I'd like to see more DOF in the first one...or maybe less.  The way it is, it's hard to tell what part, if any, is in focus.


----------



## Deano (Jan 31, 2008)

I agree they are both slightly under exposed and the marks on the arm on picture 2 are distracting, In my opinion 1. is the better image.

However saying that as always the quality and composition is great.


----------



## Kanikula (Jan 31, 2008)

TY guys! Ill get back to it then


----------



## Trenton Romulox (Jan 31, 2008)

I'm on board with everyone here that they are underexposed. I like the ideas, but I'm not digging that I can see the tattoo on the first one (no offense), it's just a bit of a distraction. I mean, it's not that the tattoo is bad, but it pulls the viewer's attention away a bit. I'll be interested to see what else you can pull off, just make sure they're well-exposed. Exposed, that's kind of a pun.


----------



## MyaLover (Jan 31, 2008)

I like #2 the best, i feel that the left leg (the one closest to the camera) in #1 should have been lifted to hide the pubic hair, leave something to the imagination.  But over all I really liked them.  They are nice and tasteful


----------



## kundalini (Jan 31, 2008)

Most of my opinions have already been stated before seeing what others had mentioned.  But after a very long study of the two images:

The lighting is good, but seems underexposed.

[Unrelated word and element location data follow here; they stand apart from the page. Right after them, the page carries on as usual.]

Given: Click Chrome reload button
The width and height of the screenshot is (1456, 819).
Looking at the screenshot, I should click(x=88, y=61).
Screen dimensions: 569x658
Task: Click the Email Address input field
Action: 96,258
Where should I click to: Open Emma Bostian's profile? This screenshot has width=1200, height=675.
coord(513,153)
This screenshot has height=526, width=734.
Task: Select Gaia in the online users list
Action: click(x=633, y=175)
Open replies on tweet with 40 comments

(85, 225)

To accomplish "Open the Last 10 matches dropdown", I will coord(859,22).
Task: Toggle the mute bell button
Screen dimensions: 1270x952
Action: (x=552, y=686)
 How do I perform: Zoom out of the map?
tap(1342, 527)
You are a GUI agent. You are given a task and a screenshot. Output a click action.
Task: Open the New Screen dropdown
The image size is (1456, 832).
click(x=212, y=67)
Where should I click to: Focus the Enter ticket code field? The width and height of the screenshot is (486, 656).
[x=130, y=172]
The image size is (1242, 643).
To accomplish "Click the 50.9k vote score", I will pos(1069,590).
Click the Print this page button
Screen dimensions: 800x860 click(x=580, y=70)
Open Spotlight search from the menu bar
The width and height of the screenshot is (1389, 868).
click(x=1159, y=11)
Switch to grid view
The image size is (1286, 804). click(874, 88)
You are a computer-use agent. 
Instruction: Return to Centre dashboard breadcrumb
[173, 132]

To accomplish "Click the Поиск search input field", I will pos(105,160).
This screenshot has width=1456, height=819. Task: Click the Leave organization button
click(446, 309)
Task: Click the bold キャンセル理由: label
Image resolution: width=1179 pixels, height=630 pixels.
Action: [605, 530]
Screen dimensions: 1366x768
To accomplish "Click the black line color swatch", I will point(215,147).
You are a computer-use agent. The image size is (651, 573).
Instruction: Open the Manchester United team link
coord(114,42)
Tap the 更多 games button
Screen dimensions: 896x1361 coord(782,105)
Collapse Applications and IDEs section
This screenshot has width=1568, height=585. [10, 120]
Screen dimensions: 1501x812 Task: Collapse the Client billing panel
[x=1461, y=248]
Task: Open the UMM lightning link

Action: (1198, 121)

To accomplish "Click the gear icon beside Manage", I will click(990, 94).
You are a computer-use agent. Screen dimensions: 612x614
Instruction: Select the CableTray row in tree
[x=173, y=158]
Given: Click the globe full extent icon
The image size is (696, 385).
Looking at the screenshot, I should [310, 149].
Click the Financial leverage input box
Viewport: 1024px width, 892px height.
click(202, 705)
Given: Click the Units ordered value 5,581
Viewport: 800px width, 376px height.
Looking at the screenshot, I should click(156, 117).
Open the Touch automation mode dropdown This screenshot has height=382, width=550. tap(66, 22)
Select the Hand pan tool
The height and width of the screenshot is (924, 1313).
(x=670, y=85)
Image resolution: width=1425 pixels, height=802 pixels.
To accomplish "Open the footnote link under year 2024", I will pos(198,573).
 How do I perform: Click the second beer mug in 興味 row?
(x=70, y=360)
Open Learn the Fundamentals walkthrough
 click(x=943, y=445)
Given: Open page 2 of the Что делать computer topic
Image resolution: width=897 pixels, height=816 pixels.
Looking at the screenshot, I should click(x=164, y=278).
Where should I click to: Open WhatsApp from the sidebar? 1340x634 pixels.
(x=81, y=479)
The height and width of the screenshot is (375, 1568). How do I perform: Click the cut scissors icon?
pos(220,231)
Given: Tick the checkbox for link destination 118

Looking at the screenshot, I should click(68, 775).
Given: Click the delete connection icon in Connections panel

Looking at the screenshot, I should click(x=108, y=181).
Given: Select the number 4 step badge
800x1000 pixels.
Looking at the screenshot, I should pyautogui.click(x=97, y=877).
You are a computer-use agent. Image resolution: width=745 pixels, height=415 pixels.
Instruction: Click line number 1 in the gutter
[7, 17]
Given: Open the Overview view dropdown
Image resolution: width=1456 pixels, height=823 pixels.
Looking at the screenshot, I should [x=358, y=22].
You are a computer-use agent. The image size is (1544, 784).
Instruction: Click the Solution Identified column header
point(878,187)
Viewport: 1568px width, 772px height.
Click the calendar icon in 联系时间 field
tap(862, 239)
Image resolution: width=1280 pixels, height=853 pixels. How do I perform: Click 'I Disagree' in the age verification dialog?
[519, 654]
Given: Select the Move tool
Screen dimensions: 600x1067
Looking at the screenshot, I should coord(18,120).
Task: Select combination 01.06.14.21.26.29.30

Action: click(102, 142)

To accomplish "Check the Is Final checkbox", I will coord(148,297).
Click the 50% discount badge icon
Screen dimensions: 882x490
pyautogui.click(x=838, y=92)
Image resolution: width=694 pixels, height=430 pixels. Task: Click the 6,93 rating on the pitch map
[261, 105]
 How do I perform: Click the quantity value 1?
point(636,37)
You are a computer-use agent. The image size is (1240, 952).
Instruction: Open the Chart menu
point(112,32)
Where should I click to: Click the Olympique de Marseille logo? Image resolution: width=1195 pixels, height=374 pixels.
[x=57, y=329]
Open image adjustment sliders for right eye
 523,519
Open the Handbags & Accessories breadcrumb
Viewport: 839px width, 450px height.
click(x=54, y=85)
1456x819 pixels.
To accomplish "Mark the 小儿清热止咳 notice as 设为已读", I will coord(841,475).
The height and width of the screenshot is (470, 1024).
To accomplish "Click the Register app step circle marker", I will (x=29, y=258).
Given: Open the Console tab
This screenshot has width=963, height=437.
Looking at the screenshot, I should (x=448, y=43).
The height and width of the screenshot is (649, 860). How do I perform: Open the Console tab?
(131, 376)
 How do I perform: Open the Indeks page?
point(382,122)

The edges look funny, but likely due to compression.

The marks on the arm in #2 should be cloned out.

The tatt and jewelry are a nice touch for me.

I agree with Mya that the front leg should be raised slightly.  My imagination is quite vivid and I prefer to let it run wild rather than to be told.

I guess that I prefer #2, 'tis a classy pose.  However, I would be more than willing to give an opinion to the rest of the photos from the session.   

Thanks for sharing and kudos for stepping outside the box.


----------



## MyaLover (Jan 31, 2008)

I know everyone is saying they are kinda under exposed, but maybe its my taste...  I kinda like them like that


----------



## MyaLover (Jan 31, 2008)

just x joey said:


> these are really nice. i wanna do some like this sometime, only to find a model willing... haha




And you live where...?


----------



## Kanikula (Jan 31, 2008)

Thanks for all the feedback guys! Very helpful as usual! Il be sure to post the next batch soon


----------



## TCimages (Jan 31, 2008)

I like these. I would like to see your right leg raised slightly in the first one.

What are you getting for a studio setup?  I just decided to go with a couple extra flash guns and umbrellas so I had a portable setup.


----------



## just x joey (Jan 31, 2008)

MyaLover said:


> And you live where...?




maryland!


----------



## kundalini (Jan 31, 2008)

MyaLover said:


> And you live where...?


 
North Carolina


----------



## dpolston (Jan 31, 2008)

just x joey said:


> maryland!



2 words: Model Mayhem.


----------



## dpolston (Jan 31, 2008)

kundalini said:


> North Carolina



What part of NC?


----------



## kundalini (Jan 31, 2008)

Just East of Raleigh.  The friggin' boonies man.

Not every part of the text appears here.